▶ **How to complete this task**:
With the pictures left out, reproduce exactly the lines from the one containing "You are a computer-use" through the final line of the entries.

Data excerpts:
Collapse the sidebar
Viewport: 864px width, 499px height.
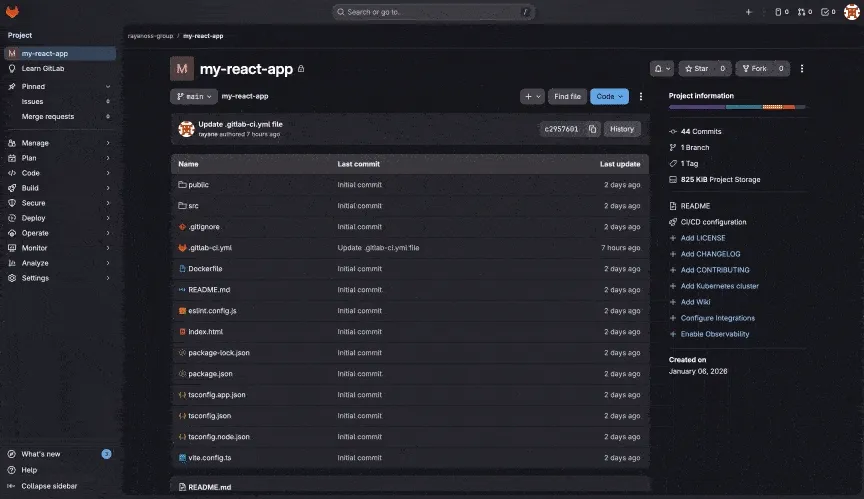coord(48,486)
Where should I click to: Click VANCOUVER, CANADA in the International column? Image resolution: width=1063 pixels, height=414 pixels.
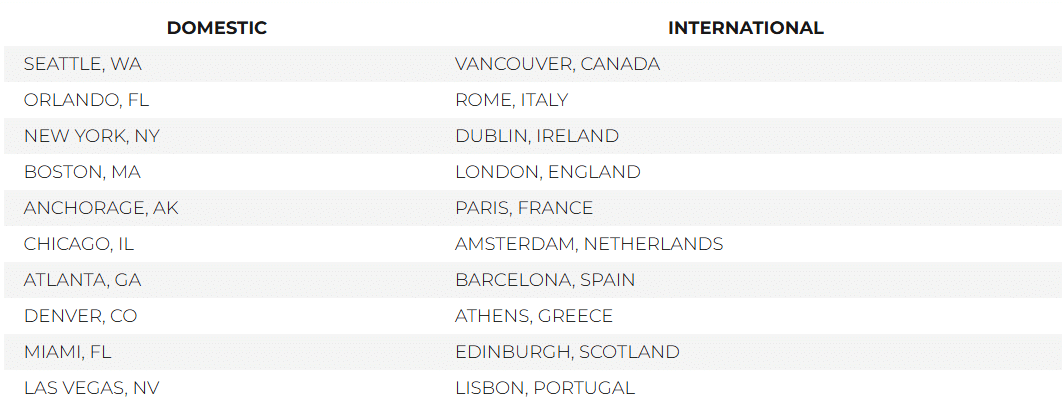557,64
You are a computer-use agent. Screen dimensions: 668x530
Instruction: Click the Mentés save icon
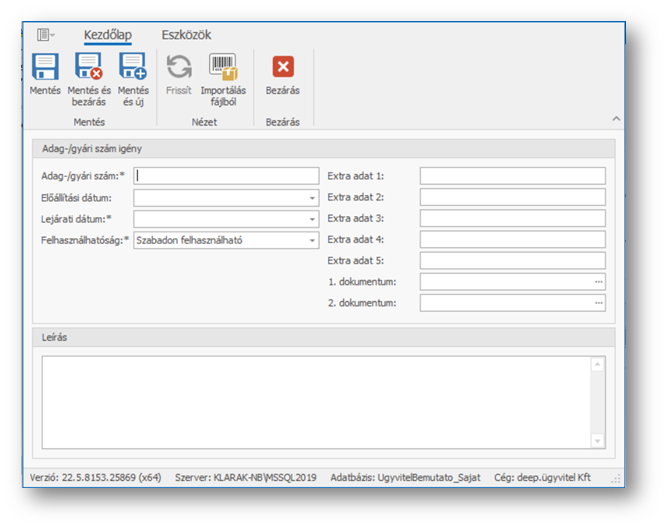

▶ **Solution to this task**:
You are a computer-use agent. Screen dimensions: 668x530
Instruction: Click the Mentés save icon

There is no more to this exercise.